Ce qu’ils feront d’ailleurs… quand le moment sera venu.
Je songe souvent à cette métamorphose finale, qui est à la ressemblance de la mort. Je sais de quelle manière elle doit arriver, mais j’ignore le moment et les autres acteurs. C’est la seule chose que je ne peux pas savoir. Je suis seulement capable de déterminer si le Sentier d’Or continue ou prend fin. Et en enregistrant ces mots, je sais qu’il continue, ce qui est déjà pour moi une source de satisfaction.
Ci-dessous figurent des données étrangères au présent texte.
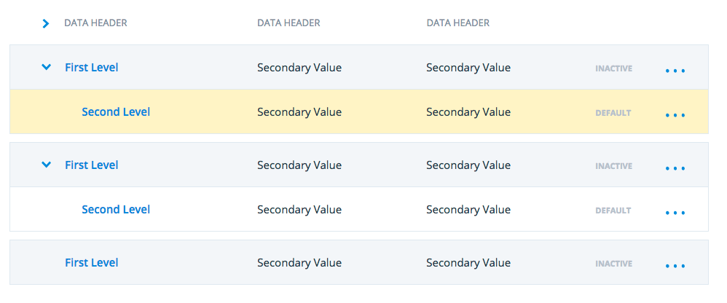Open the bottom First Level link without chevron
Screen dimensions: 727x303
pyautogui.click(x=91, y=263)
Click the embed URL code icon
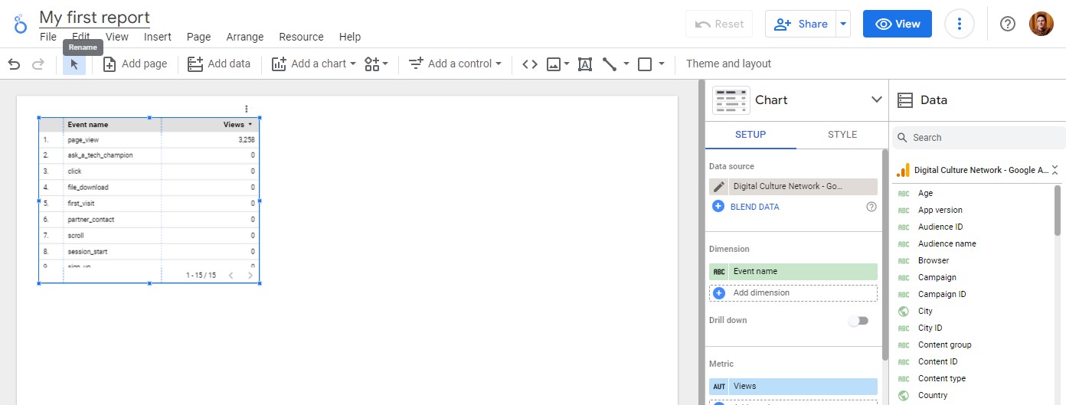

Il y a longtemps que je ne sens plus les cils des truites pénétrer dans ma chair pour emprisonner l’eau de mon corps à l’intérieur de leurs barrières placentaires. Nous ne faisons pratiquement plus qu’un seul organisme à présent, elles le derme et moi la force qui fait mouvoir le tout… dans la plupart des cas.
Au moment où j’écris ceci, le « tout » pourrait être considéré comme plutôt encombrant. Je suis dans une phase que je qualifierai de « prévermiforme ». Mon corps fait environ sept mètres de long sur un peu plus de deux de diamètre. Il est annelé sur toute sa longueur. Mon visage Atréides est placé à hauteur d’homme à une extrémité, et mes bras et mes mains (dont la forme demeure à peu près humaine) se trouvent juste en dessous. Mes jambes ? Mes pieds ? Pratiquement atrophiés. Réduits à des sortes de palmes, qui ont migré tout à fait en arrière. En tout, je dois peser environ cinq tonnes anciennes. Si je donne tous ces détails, c’est que je sais qu’un jour ils auront une valeur historique.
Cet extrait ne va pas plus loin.